Carola von der Weth

Personal information
- Born: 19 June 1959 (age 67) Suhl, Germany

Chess career
- Country: Germany
- Title: Woman FIDE Master (1990)
- Peak rating: 2110 (January 1989)

= Carola von der Weth =

German chess player (born 1959)

Carola von der Weth (née Manger; born 19 June 1959) is a German chess Woman FIDE Master who won East Germany Women's Chess Championship (1986).

== Life ==
Carola von der Weth completed an apprenticeship as a graduate engineer for urban planning and works in the Construction and Urban Development Office of the City of Suhl. Her hobbies were chess and correspondence chess. In 1976 she took part in an East Germany Women's Chess Championship for the first time. In 1983 she won East Germany Women's Correspondence Chess Championship and in 1986 she won the 35th East Germany Women's Chess Championship.

== Chess career ==

=== Individual Championships ===
As Carola Manger, she took part in the East Germany Women's Chess Championships in 1976 in Gröditz, 1979 in Suhl, 1982 in Salzwedel, 1983 in Cottbus, 1984 in Eilenburg and 1986 in Nordhausen. In Nordhausen she was first with a lead of half a point in front of Iris Bröder, Annett Wagner-Michel and Antje Riedel who had the same number of points.

=== Team Championships ===
She played first board in the men's district league to train for women's championships.

In the Chess Women's Bundesliga she was selected in the seasons 1991/92 and 1992/93 for the team by Motor Weimar or the SV Weimar, but was not participated in tournament.

=== Other ===
She holds the title of Woman FIDE Master (WFM).

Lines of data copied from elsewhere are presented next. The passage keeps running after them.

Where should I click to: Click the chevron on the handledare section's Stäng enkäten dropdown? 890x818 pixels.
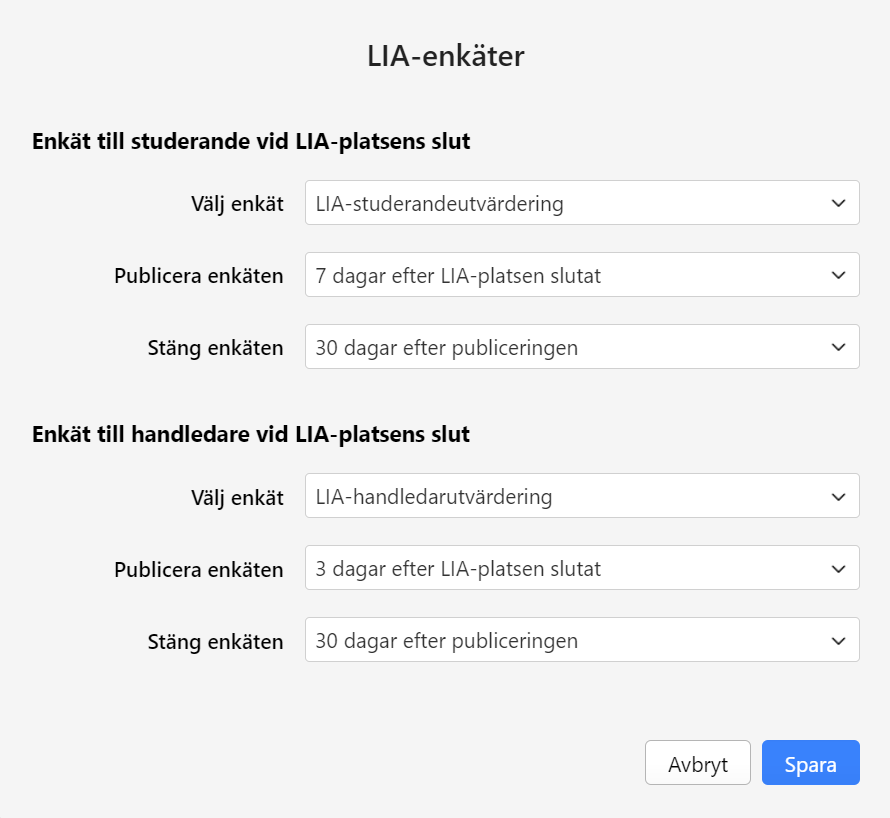click(x=838, y=641)
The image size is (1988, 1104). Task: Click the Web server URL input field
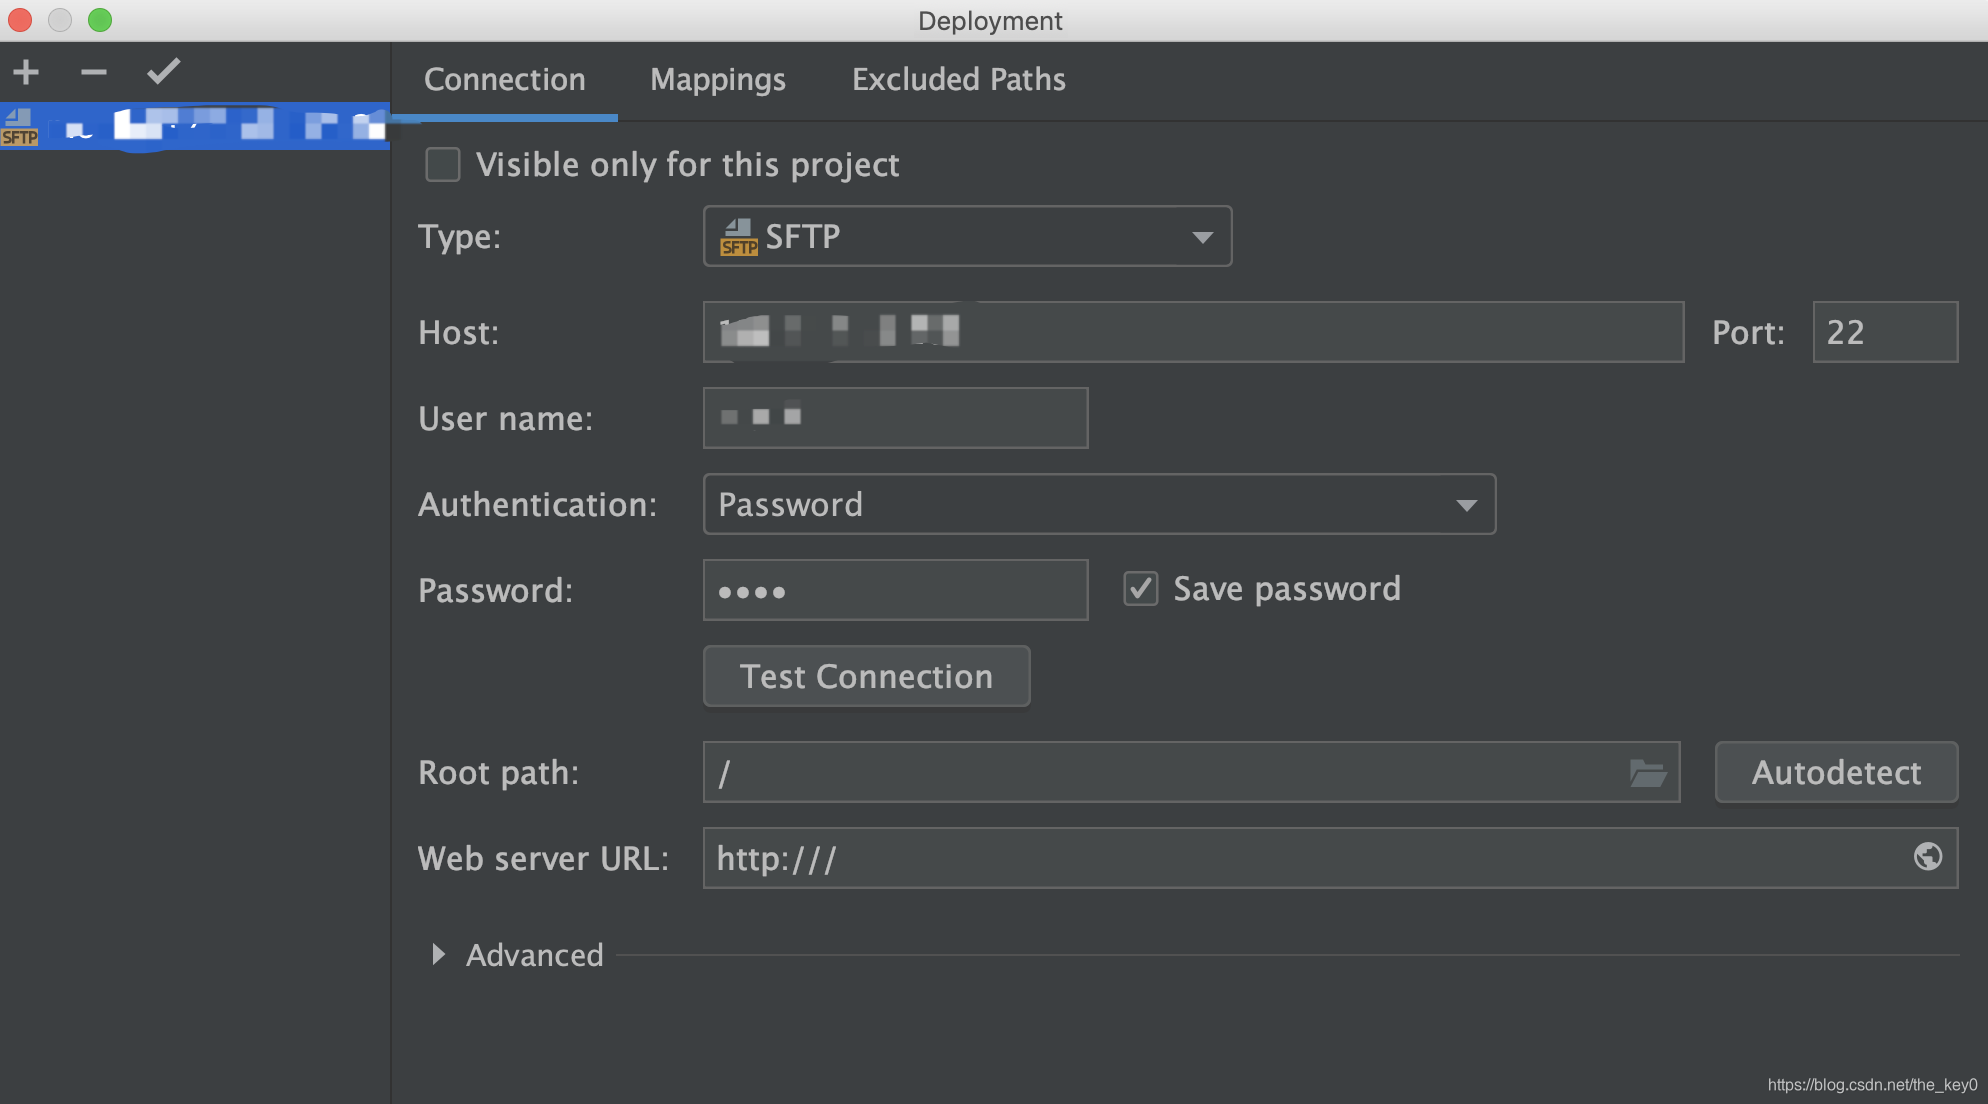[1329, 858]
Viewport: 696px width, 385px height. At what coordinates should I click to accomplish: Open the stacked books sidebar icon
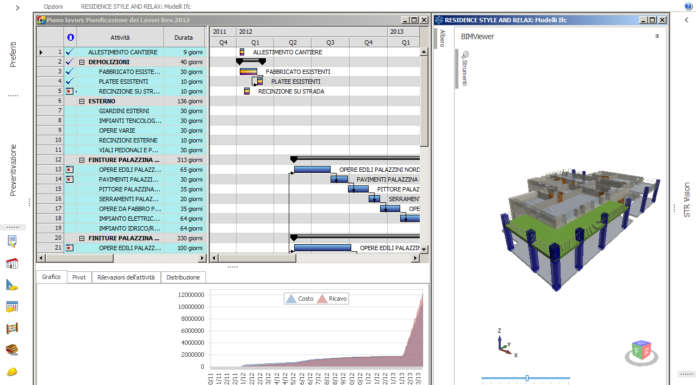coord(12,350)

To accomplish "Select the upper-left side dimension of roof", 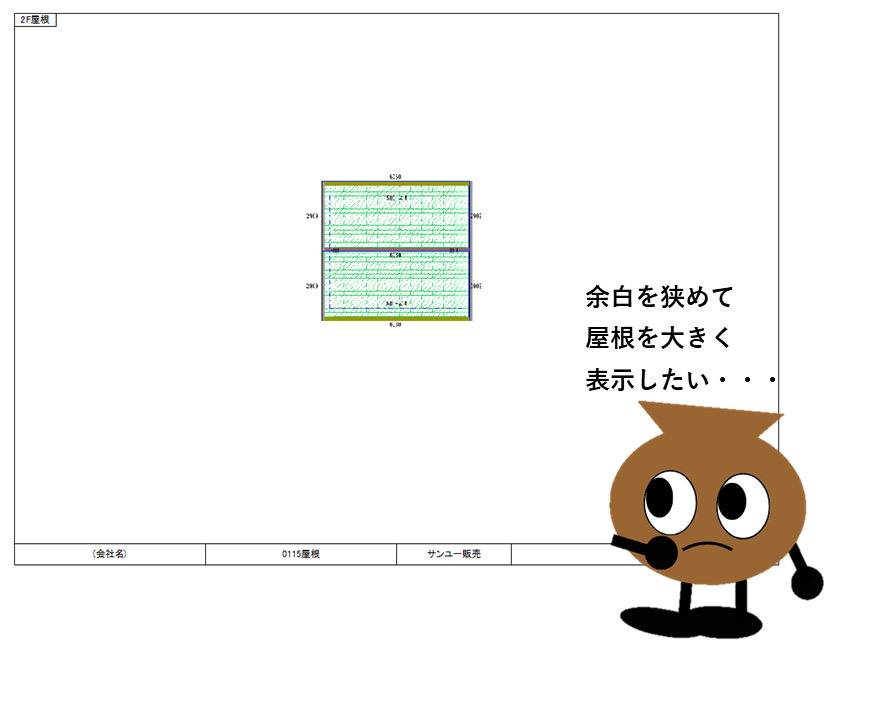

Her highest rating was an Elo rating of 2110 points in January 1989. Since then, her Elo rating hasn't changed since she hasn't played a rated game.

=== Correspondence Chess ===
In 1983 she won the East Germany Women's Correspondence Chess Championship and played in the semi-finals of the 5th Women's World Correspondence Chess Championship.

She participated in the final of the 16th German Women's Correspondence Chess Championship in 1994/96, which Anke Koglin won.